**INSTRUCTIONS TO FOLLOW:** The response must reproduce every record below without alteration.

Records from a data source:
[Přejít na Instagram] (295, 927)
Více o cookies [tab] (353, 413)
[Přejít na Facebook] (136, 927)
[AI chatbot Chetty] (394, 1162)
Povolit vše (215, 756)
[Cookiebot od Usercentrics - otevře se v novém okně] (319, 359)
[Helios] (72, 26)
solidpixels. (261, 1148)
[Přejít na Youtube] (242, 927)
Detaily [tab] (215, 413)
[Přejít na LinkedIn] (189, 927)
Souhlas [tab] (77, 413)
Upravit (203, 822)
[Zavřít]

**ANSWER TO THIS PROBLEM:**
[Přejít na Instagram] (295, 927)
Více o cookies [tab] (353, 413)
[Přejít na Facebook] (136, 927)
[AI chatbot Chetty] (394, 1162)
Povolit vše (215, 756)
[Cookiebot od Usercentrics - otevře se v novém okně] (319, 359)
[Helios] (72, 26)
solidpixels. (261, 1148)
[Přejít na Youtube] (242, 927)
Detaily [tab] (215, 413)
[Přejít na LinkedIn] (189, 927)
Souhlas [tab] (77, 413)
Upravit (203, 822)
[Zavřít]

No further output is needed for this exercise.